Today, on May 11, we celebrate the 10th anniversary of opening the Istanbul Convention for signatures.
Istanbul Convention was – and still is – an extraordinary achievement in the international arena of women’s rights advocacy. The golden standard for policies targeting gender-based and domestic violence saves the lives of women all across the continent due to two focal points: victim protection and putting an end to the impunity of perpetrators.
And yet, the ten years were surely tumultuous. The document has been under attack since the very beginning, especially from the far-right and religious fundamentalists. It became one of the most widely discussed documents in the history of international advocacy and policymaking, often drawing a wedge in local societies.

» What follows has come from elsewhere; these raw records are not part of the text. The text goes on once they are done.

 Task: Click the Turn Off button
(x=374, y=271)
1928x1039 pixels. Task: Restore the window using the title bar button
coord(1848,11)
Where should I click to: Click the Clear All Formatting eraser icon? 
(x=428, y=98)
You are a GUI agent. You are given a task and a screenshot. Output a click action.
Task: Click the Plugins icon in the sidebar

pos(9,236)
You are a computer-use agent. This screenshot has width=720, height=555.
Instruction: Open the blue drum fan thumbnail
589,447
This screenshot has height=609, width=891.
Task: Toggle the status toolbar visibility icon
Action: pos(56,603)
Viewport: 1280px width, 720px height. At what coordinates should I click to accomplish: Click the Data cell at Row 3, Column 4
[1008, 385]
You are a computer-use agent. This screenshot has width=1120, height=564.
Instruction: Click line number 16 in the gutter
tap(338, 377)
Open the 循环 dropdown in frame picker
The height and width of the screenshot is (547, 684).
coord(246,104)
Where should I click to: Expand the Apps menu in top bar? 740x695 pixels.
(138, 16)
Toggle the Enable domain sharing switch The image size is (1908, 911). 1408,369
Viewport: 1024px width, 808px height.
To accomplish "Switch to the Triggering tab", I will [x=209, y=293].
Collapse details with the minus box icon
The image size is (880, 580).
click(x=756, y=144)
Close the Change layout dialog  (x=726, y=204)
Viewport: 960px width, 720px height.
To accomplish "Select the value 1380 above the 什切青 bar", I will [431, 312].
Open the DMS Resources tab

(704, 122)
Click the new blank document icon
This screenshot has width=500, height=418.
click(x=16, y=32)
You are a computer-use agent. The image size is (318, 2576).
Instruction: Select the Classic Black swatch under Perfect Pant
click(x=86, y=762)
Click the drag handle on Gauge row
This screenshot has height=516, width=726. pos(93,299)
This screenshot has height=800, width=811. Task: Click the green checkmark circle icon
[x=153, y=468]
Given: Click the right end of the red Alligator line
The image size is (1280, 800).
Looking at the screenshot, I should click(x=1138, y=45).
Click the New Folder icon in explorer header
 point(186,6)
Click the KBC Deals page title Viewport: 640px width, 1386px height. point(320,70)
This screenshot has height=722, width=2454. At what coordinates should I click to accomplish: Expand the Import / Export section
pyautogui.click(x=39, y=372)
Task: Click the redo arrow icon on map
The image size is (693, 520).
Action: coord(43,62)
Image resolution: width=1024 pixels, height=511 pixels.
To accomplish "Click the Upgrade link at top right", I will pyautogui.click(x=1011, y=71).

In several countries – most of them Central and Eastern European – the decision to sign and ratify quickly grew from simply willing to protect citizens to making a very political statement.
Due to that fact, countries of Central and Eastern Europe vary tremendously when it comes to attitudes towards Istanbul Convention. Romania and Bosnia and Herzegovina have both signed and ratified the Convention, and steps have already been undertaken by local policymakers to implement new solutions into their countries’ legal systems. Local initiatives aiming to destigmatise the topic of gender-based violence in order to open the conversation with the general public are generally welcome, and women’s rights NGOs usually have a seat at the table.
On the other hand, Azerbaijan and Russia have not signed the Convention at all, and Hungary signed the document back in 2014, but voted against ratification a year ago, in May 2020. Poland is rumoured to possibly join Turkey in leaving the Convention, after a civic draft bill called “Yes to family, no to gender” was sent to a committee instead of being rejected by the Parliament in March 2021.
It would seem we may be at a turning point for the Istanbul Convention on the eve of its second decade of existence. To determine whether that is so, we would recommend reading into a detailed analysis of the Convention’s status in each country, along with any relevant documents, available on a monitoring-dedicated website. As a small addition to the data available there, some ASTRA Network members decided to summarise the convention’s history in their local context. We are presenting the overview below:
Bosnia and Herzegovina: Signed 2013; Ratified 2013
Sarajevo Open Center: Bosnia and Herzegovina ratified the Istanbul Convention in 2013, and it was among the first Council of Europe member states to adopt it. Every four years, our Government adopts the Strategy for its implementation. There have not been any setbacks or right-wing oppositions in the public discourse or institutions regarding its adoption or implementation. However, there are still many of its provisions that BiH has not put into practice, especially regarding the entities’ criminal codes (Federation BiH and Republika Srpska), and financing and functioning of safe houses that encounter many challenges in their work.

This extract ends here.